A few weeks ago, the blissful, hapless days of week two, I was having a study date with a good friend. Well, I was viciously hungover and doing my best to pretend to be busy. Then we got to discussing The ‘Rona.
He feared that, if governments and people didn’t act aggressively, there was a chance the virus could exponentially spread. I agreed, in so far as there is a ‘chance’ yet catastrophizing and causing panic was a bad idea.
Then our discussion got a bit more political. I joked that only Fully-Automated-Luxury-Gay-Space-Communism could save us if things went apocalyptic. He was too worked up to sense I was joking, as his response was to critique communism, praising the value of capitalism for generating innovation and efficiency. We went back and forth for a bit, before agreeing that neither of us knew how such an unprecedented situation should be managed. So, we went back to friendlier conversations.
Fast forward to 26 March 2020, it’s clear, my friend was right. We’re hitting the exponential curve – in just seven days, the confirmed cases in Australia soared from 681 to 2,364.
This is serious. People are dying, people are having their livelihoods destroyed. It’s an unprecedented event and who knows what the fallout will be. Right now, I’m in the camp of advocating for unity, for following the government’s directives and for us all to make sacrifices for so we can return to the status quo.
As much as the government dragged its feet early on, mostly from fear of slowing the economy prematurely, I’m honestly impressed with how the government’s response has escalated. Now, perhaps like most people, I have shallow expectations of the government, so I’m amazed to see the effectiveness of a government shockingly achieving things thanks to bipartisan support.
Just like the government, we need to work together to solve this crisis. We can’t afford to split hairs and point fingers. Yesterday I called out a Facebook campaign asking for people to stop paying rent, blaming landlords for ‘profiteering’ during this crisis. At the time, I was hanging out with such a landlord who’d just been made redundant. And the property she’d inherited from her parents was now her only source of income.
Me, a ‘Lefty’, defending landlords and the government?
What a time to be alive.
This crisis has really turned things upside down. Suddenly, previously financially secure conservatives are in line at Centrelink, thinking it’s desperately underfunded. Our current conservative government is pushing through pretty hardcore social services funding in an attempt to create a safety net for the millions losing their jobs. Despite seven years of political rhetoric about the ‘budget emergency’ and getting the budget balanced, the government is aggressively ramping up it’s spending to stimulate the economy. So, government spending does stimulate the economy, huh?
Up is down!
This unprecedented event shines a bright light on the underlying flaws of modern capitalist society. And we have a chance to put politics aside and seriously consider the alternatives. As much as I am super keen for Fully-Automated-Luxury-Gay-Space-Communism, I’m definitely more of a filthy centrist than a militant tankie. I mean yeah, I’m white, male and middle class so believe me when I say I experience the benefits of capitalism.

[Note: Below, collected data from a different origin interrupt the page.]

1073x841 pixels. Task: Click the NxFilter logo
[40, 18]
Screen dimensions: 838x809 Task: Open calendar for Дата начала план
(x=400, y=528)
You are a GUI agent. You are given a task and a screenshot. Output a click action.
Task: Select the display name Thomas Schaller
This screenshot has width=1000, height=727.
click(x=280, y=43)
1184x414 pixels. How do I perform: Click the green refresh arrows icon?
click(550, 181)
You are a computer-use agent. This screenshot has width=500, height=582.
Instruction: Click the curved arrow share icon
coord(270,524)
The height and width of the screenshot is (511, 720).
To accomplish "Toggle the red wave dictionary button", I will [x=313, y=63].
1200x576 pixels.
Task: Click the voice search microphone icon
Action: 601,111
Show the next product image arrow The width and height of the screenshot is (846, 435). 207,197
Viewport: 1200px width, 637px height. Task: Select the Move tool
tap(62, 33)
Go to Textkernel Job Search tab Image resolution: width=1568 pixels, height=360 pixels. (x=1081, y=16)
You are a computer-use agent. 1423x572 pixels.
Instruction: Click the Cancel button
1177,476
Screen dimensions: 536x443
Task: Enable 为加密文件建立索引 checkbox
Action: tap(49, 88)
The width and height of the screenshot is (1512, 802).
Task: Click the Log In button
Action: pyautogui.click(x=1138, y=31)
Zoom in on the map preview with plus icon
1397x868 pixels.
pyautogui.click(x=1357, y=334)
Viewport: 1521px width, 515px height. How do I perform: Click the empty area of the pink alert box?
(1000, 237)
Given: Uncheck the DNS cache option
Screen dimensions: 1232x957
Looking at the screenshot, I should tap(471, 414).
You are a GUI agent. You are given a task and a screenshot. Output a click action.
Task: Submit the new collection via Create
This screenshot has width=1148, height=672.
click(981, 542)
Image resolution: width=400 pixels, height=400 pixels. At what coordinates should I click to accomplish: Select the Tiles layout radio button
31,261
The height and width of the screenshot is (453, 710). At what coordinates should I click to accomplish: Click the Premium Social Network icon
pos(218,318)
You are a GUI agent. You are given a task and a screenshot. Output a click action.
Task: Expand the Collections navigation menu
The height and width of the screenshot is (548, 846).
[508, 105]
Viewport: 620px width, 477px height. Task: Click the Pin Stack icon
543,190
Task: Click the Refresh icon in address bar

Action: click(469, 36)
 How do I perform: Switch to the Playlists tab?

However, the praises of capitalism only hold up with a significant amount of ignorance. Especially the idea that capitalism, in its current state, being ‘efficient and innovative’. Privatisation has proven damaging for many institutions, education being amongst them. Take social services in Australia, we’ve outsourced our job-seeking services to private, often international, companies. They’ve been repeatedly investigated by independent and government sources to be corrupt and inept – preferring to avoid securing people jobs as to elongate their bloated government contracts.
Looking to the private sector, the GFC, an example of an unregulated finance sector being a grave danger to the entire economic system. Boeing, so ‘innovative and efficient’ it started to diminish engineer oversight, and its planes began falling from the sky. I almost forgot the little fact that companies are acceleratingly destroying the environment that, even by economic metrics, amounts to slow suicide.
I’m not advocating for a certain specific political outcome, that ‘my political system is better than urs’ crud is toxic. However, we must ask ourselves some questions about the government’s current response. Would the economy have been so drastically hit if we already had a universal basic income? Would the slowdowns and issues with Centrelink have occurred if it wasn’t underfunded? And is it ever a good idea to tighten the belts on government services like hospitals and social services when the times are good?
I’m not glad about this situation. This last week has jolted me from anxiety to depression to confused indifference. But I hope something good can come of this. That this crisis brings governments and people together in the realisation that our current political system, balanced on neverending growth and blue skies, must change if we are to weather the storm of future catastrophes.